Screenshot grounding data
------------------------

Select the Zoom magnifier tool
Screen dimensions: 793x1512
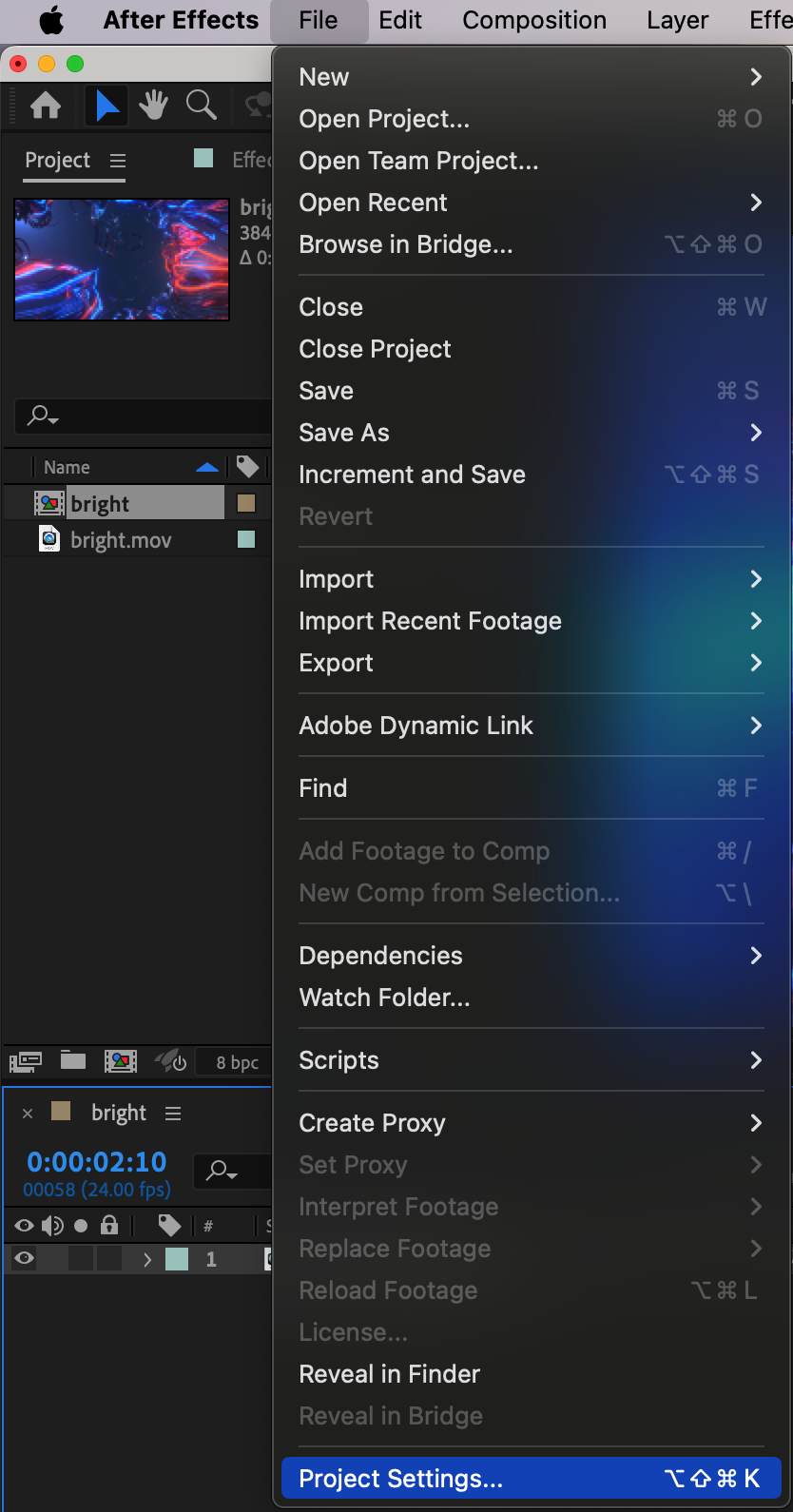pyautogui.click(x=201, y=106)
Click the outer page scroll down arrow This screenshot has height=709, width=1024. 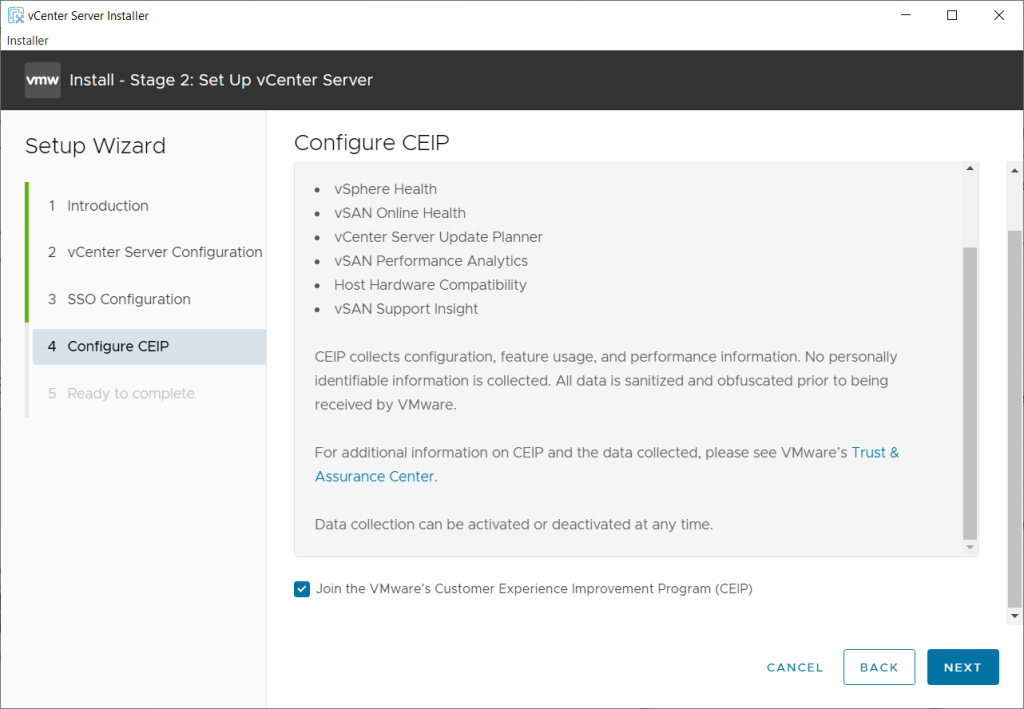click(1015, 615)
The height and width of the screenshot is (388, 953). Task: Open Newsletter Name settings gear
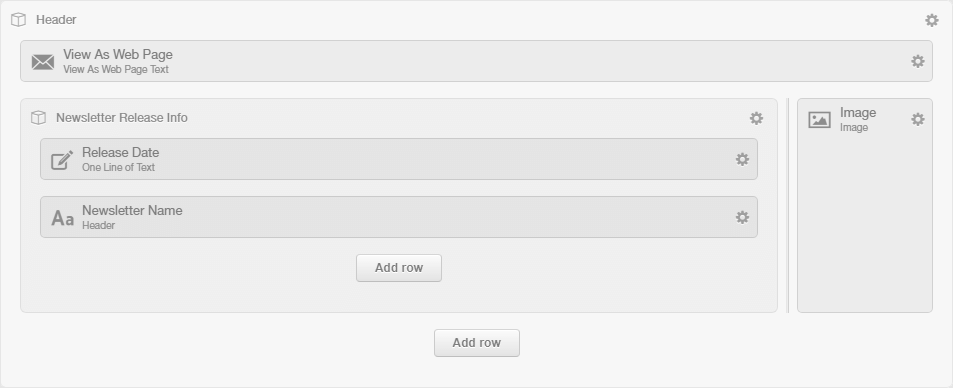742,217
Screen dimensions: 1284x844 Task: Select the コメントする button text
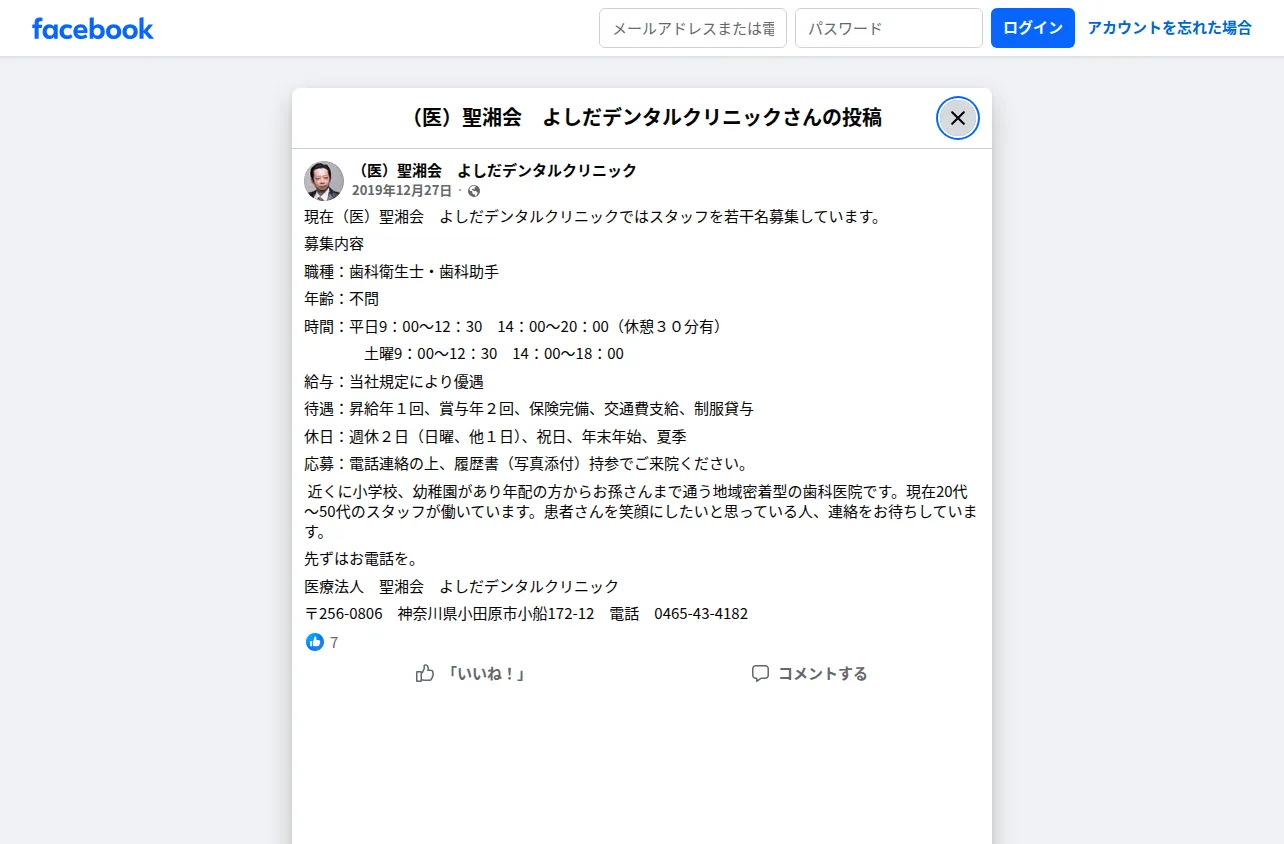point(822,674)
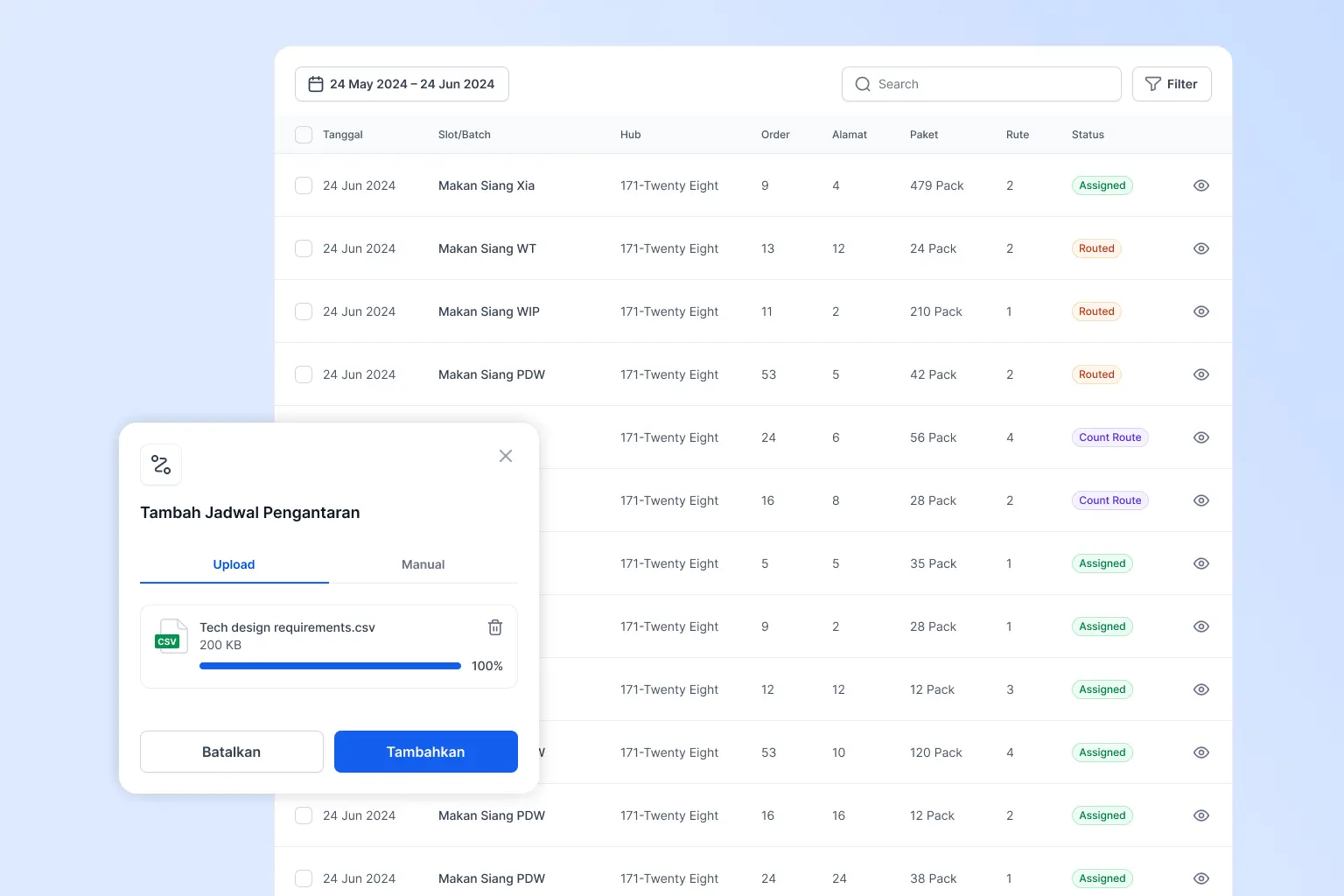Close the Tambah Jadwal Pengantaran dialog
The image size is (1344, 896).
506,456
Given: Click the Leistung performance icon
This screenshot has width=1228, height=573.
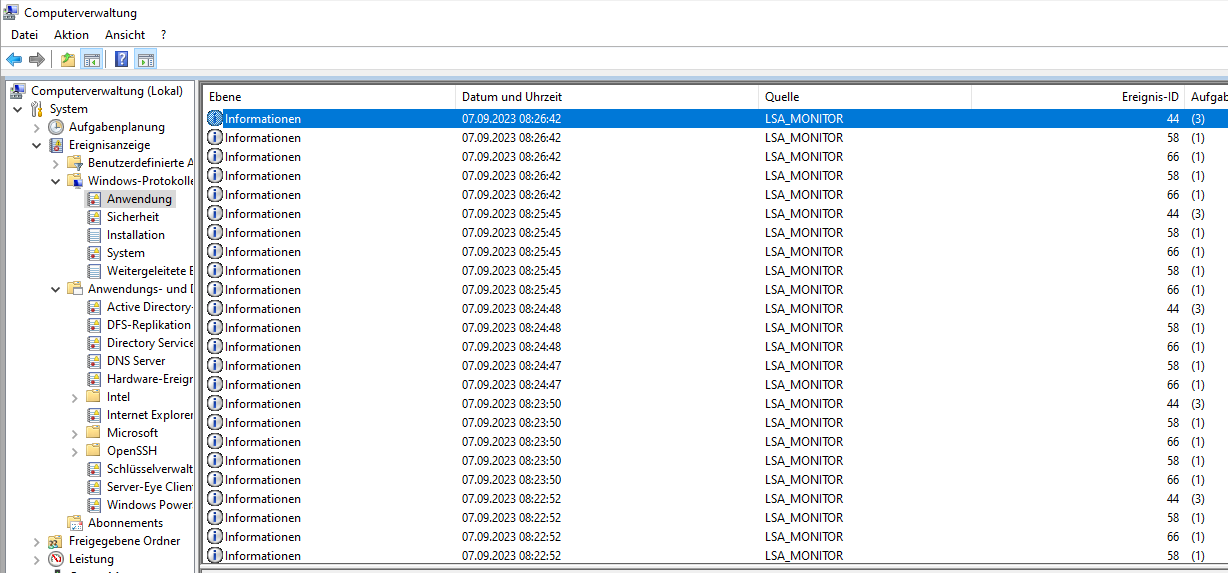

------------------------

### Problem statement
Starting with the line that has "Given: Click the Leistung performance icon" and ending with the last line of the records, retype every line exactly and only those lines. Do not include the pictures.

### Solution for this exercise
Given: Click the Leistung performance icon
This screenshot has width=1228, height=573.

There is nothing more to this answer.